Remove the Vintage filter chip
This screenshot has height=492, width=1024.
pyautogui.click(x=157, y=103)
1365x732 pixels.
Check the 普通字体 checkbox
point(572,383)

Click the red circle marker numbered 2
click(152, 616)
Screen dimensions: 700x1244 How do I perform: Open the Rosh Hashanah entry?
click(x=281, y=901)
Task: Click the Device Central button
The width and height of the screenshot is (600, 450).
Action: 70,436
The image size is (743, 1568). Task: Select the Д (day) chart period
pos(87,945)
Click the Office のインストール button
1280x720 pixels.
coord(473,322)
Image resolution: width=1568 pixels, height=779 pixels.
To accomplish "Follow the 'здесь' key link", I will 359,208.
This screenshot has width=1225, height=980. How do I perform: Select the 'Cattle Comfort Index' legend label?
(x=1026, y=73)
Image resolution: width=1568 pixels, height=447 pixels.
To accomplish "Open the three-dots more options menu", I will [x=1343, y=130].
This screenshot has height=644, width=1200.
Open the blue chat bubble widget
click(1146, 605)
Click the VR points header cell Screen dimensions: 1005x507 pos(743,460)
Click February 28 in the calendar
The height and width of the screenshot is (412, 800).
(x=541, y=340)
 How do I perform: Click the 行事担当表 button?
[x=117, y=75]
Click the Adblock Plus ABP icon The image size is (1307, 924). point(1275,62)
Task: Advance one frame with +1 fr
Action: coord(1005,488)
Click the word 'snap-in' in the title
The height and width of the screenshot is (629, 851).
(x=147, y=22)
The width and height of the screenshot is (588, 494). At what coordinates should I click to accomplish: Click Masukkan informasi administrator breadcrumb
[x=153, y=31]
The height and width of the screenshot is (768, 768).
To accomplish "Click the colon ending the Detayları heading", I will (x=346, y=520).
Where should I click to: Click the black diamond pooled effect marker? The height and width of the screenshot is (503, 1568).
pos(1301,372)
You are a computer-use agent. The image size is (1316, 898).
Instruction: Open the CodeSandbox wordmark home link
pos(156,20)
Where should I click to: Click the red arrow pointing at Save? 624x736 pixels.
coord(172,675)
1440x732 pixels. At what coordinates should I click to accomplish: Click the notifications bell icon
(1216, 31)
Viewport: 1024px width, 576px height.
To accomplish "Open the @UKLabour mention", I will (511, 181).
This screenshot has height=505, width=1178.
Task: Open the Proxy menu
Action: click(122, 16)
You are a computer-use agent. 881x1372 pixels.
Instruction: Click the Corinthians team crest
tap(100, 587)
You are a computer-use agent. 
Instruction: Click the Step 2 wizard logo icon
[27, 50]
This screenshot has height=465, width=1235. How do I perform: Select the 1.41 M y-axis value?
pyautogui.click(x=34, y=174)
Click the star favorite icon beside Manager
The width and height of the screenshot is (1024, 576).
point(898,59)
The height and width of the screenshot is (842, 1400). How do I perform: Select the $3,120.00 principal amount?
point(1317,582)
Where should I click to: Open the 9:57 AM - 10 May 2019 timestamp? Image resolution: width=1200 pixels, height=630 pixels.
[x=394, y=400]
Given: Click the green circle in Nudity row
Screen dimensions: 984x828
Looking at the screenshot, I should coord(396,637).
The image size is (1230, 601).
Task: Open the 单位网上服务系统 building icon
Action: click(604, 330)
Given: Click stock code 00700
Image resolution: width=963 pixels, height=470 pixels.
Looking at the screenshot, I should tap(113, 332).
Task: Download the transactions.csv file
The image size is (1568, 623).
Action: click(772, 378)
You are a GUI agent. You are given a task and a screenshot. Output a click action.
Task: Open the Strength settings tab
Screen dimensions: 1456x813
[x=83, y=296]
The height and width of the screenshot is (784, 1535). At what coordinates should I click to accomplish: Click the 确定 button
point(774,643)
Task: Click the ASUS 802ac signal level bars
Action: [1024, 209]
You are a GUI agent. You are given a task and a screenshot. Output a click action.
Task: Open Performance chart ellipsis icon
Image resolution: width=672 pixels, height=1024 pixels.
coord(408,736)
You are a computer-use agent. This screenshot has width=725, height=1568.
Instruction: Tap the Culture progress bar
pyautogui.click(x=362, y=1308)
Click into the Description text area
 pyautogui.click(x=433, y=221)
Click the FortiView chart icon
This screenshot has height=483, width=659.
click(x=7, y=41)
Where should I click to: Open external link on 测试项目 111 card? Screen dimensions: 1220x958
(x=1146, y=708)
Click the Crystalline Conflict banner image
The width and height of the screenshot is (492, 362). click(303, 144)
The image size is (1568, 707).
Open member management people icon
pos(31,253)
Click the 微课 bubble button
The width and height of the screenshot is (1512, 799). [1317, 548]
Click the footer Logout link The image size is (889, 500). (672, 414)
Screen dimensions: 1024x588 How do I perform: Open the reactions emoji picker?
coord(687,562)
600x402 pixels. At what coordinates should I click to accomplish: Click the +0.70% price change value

The task: The number alone is the answer: work out how many lines in the data contain "computer".

Answer section: 4